Rahmetli ”Ahmet Kabaklı” hocanın kurduğu ”Türk Edebiyat Vakfında” her çarşamba seminer olur ben de mümkün oldukça giderdim. Bir seferinde Rahmetli “İlhan Bardakçı”da (Murat Bardakçı’nın babası) ordaydı. Şunu anlatmıştı: Bir gün bir grup Türk’le Kudüs’e gittik, rehberimiz bir Yahudi idi. Mescid-i Aksa’nın kapısına yaklaştığımızda bir adam gördük ”saç baş birbirine karışmış, üzerinde lime lime olmuş bir palto” sordum yahudi rehbere bu kim diye?

- “Meczup” Dedi.

Adama yaklaşınca bizim kendi aramızda Türkçe konuşmalarımızı duyunca:

- Geldiniz mi ey Türkler? Kumandanım beni buraya nöbetçi dikti sizi bekliyorum. Çok duygulandıklarını söylemişti. Eminim o nöbet başka nöbetçilerle devam ediyordur. Seni anlatmaya gücümüz yetmez.

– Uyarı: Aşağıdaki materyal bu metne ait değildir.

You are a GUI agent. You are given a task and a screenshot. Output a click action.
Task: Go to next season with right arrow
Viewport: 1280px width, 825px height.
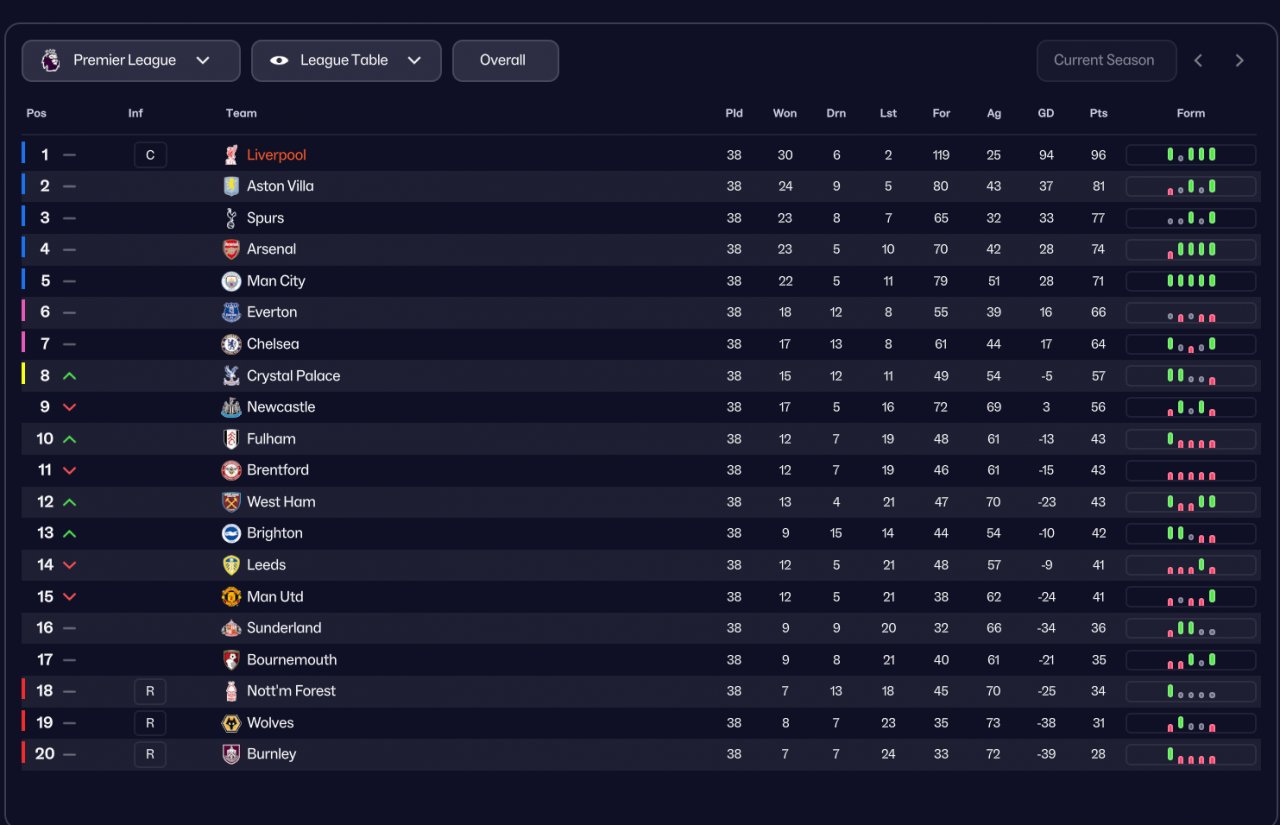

Üstad Bediüzzaman Hazretlerinden, Peygamber Efendimiz'in (s.a.v Mirac esnasında Kudüs-ü Şerif'le ilgili Mucizesini okuyalım: Mu'cize-i Miracın mukaddimesi olan Beytül Mukaddes seyahati ve sabahleyin Kureyş kavmi ondan, Beytül Mukaddesin tarifatını istemesi üzerine hasıl olan bir mucizeyi bahsedeceğiz, şöyle ki: Mirac gecesinin sabahında, Miracını Kureyş e haber verdi. Kureyş tekzib etti (yalanladı) Dediler: Eğer Beytül Mukaddes’e gitmiş isen, Beytül Mukaddes’in kapılarını ve duvarlarını ve ahvalini bize tarif et. Resulü Ekrem Aleyhissalatü Vesselam ferman ediyor ki: Yani "Onların tekziplerinden (yalanlamalarından)ve suallerinden pek çok sıkıldım. Hatta öyle bir sıkıntı hiç çekmemiştim. Birden Cenab-ı Hak, Beytül Mukaddesi bana gösterdi. Ben de Beytül Mukaddes(e bakıyorum, birer birer her şeyi tarif ediyorum. İşte o vakit, Kureyş baktılar ki, Beytül Mukaddesten doğru ve tam haber veriyor. Mektubat/19.Mektup Tüm dostlarıma tavsiyem: Kudüs’e mutlaka gidin ve sahip çıkın. Çünkü: “Kudüs bizim namusumuz.”